По выходе из дворца правительницу усадили в первые сани, на запятках и на козлах которых поместилось несколько гренадеров-победителей; в другие сани, под такой же надежной охраной, посадили принца, а в третьи - низверженного императора и его сестру с их мамками. С веселым шумом и громким гиком тронулся поезд, словно праздничный, за ним в четвертых санях ехала Елизавета с ближайшими из своих сподвижников. Поезд быстро примчался к ее дворцу, находившемуся на том почти месте, где ныне стоят казармы лейб-гвардии Павловского полка. Сюда же привезли одного вслед за другим: Миниха, Остермана, Левенвольда и Головкина, у которого только что окончился именинный пир его жены. Всех арестованных разместили во дворце цесаревны, по отдельным комнатам, под самым строгим караулом. Из них Остерман был порядочно избит солдатами за то, что, несмотря на свою болезнь и дряхлость, он оказал им отчаянное сопротивление и, кроме того, в самых резких выражениях отзывался об Елизавете и ее насилии над правительницей.

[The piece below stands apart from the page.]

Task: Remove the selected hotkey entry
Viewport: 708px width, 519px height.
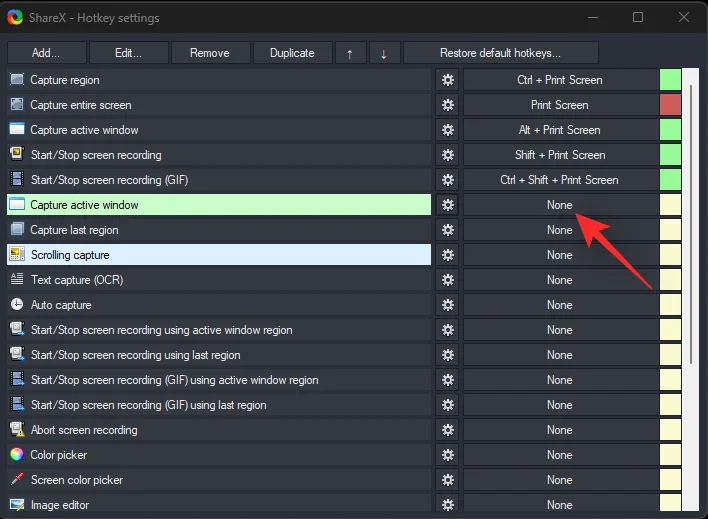Action: [209, 53]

Пока весь Петербург крепко спал, не зная ровно ничего о том, что делалось на улицах и в двух дворцах, двенадцать вестовых на оседланных заранее лошадях мчались в казармы гвардейских полков и к начальствующим в столице лицам с известием о случившейся перемене правления. Сперва в городе, среди глубокой ночной тишины, послышался какой-то глухой шум и началось какое-то неопределенное движение. Обитатели и обитательницы Петербурга вскакивали с постелей, подбегали к окнам и, слыша суетню на улицах, думали, что не вспыхнул ли где-нибудь пожар. Действительно, вскоре поднялось над городом большое зарево, но оно происходило не от пожара, а от множества костров, разложенных перед дворцом цесаревны собравшимися теперь около него гвардейскими солдатами, которые, по случаю жестокой стужи, разместились около них. Толпы народа хлынули туда, но все терялись в догадках о том, что могло бы случиться необыкновенного. Бежавшие ко дворцу цесаревны осыпали один другого вопросами, на которые, однако, никто не мог дать никакого определенного ответа.
До какой степени произошел быстро и неожиданно настоящий переворот, лучше всего можно видеть из "Записок" князя Я. П. Шаховского, проспавшего в качестве главного начальника петербургской полиции переворот, совершенный Минихом, а теперь в звании уже сенатора, не знавшего ровно ничего о вновь совершившейся перемене.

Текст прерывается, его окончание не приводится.